3)    Non per calcare la mano sui numeri, ma Chris Paul è il 4° giocatore di sempre ad esser riuscito a guidare la lega in entrambe le categorie di cui sopra in singola stagione. E’ vero che l’NBA ha iniziato a calcolare le palle rubate solo dal 1973, ma rimane comunque impressionante che in 35 anni Paul sia stato uno degli unici 4 giocatori in grado di totalizzare tale accoppiata.

4)    Dato che siamo in vena di stupirvi, sappiate anche che Paul è diventato il 7° giocatore a cui sia riuscito di mantenere una media realizzativa di almeno 20 punti a partita, guidando contemporaneamente la lega in assist. Il 6° a riuscirci, a cavallo tra il 1986 e il 1987: niente po’ po’ di meno che Magic- Hall of Famer-Johnson.

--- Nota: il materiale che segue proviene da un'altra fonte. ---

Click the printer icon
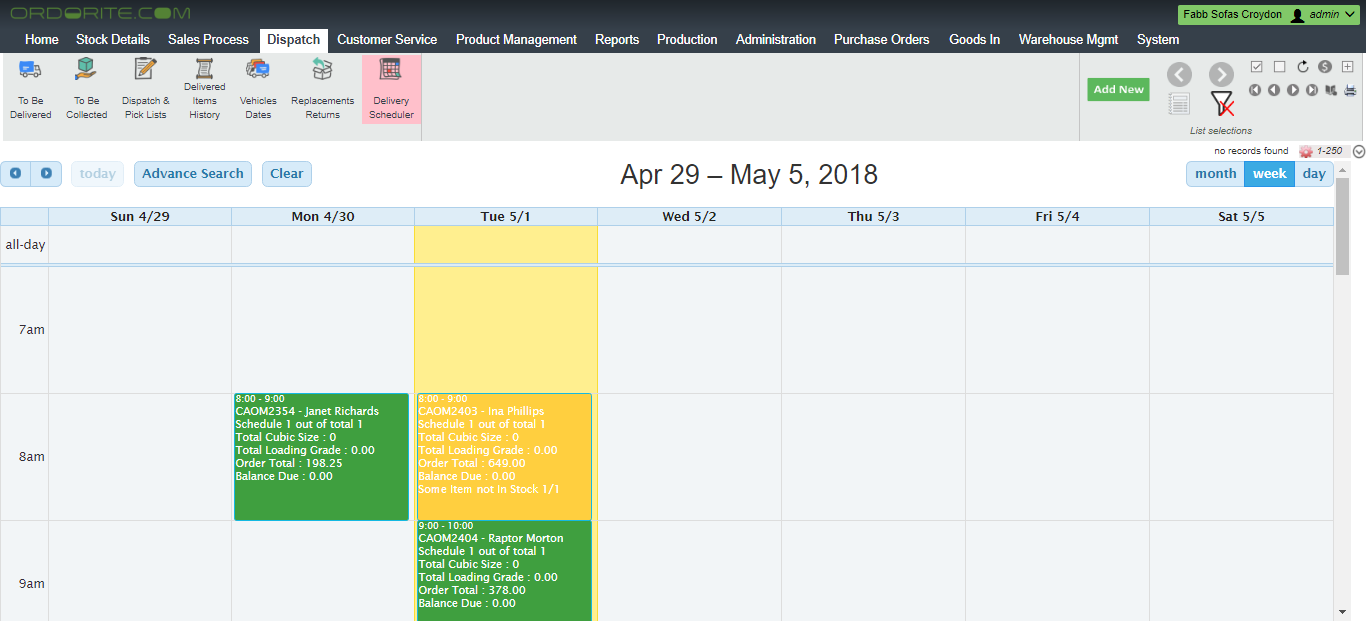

Ci sono voluti 20 anni per ritrovare tale “magia” e un giocatore che sfiora appena il metro-e-80 per farlo sembrare così facile.

5)    Se sommate la leadership in assist e steal e ci aggiungete i 20 e più punti ad allacciata di scarpe, avete invece qualcosa che non è mai riuscito prima d’ora a nessuno nell’intera storia del gioco. E le parole “mai prima d’ora”, quando si dan via i premi agli sportivi, tendono sempre a contare parecchio.

6)    Se l’inedita combinazione 21.1/11.6/2.7 non forza la porta dell’MVP, non riusciamo a pensare cos’altro potrebbe.

7)    Sempre nell’ordine del “mai prima d’ora”, Paul è il primo di sempre a dar via almeno 11 assist a partita tenendosi sotto alle 2.6 palle perse.

8)    Se vi interessano i numeri non vi sarà sfuggito neppure che nel coefficiente di efficienza CP3 è secondo solo a Lebron quest’anno,

9)    mentre paragonando le sue cifre a quelle del diretto rivale: Paul ha migliori statistiche rispetto a Kobe in tutte le medie al tiro, quelle dal campo, quelle dalla lunga distanza e quelle dalla linea dei liberi. Aver superato la miglior guardia “tiratrice” del gioco proprio nell’accuratezza del fondamentale che distingue le due posizioni nel backcourt dovrebbe dar quanto meno da pensare.

10)    A noi dà ancor più da pensare, al di fuori di tutti numeri elencati sopra, che ad un giocatore così giovane, con una squadra così immatura e tra l’indifferenza di un palazzetto che neppure all’All Star Game ha registrato il tutto esaurito, sia quasi riuscito di sfiorare la prima piazza all’ovest delle roccaforti. E con una classe che solo ai grandi campioni sportivi è data in dote via DNA.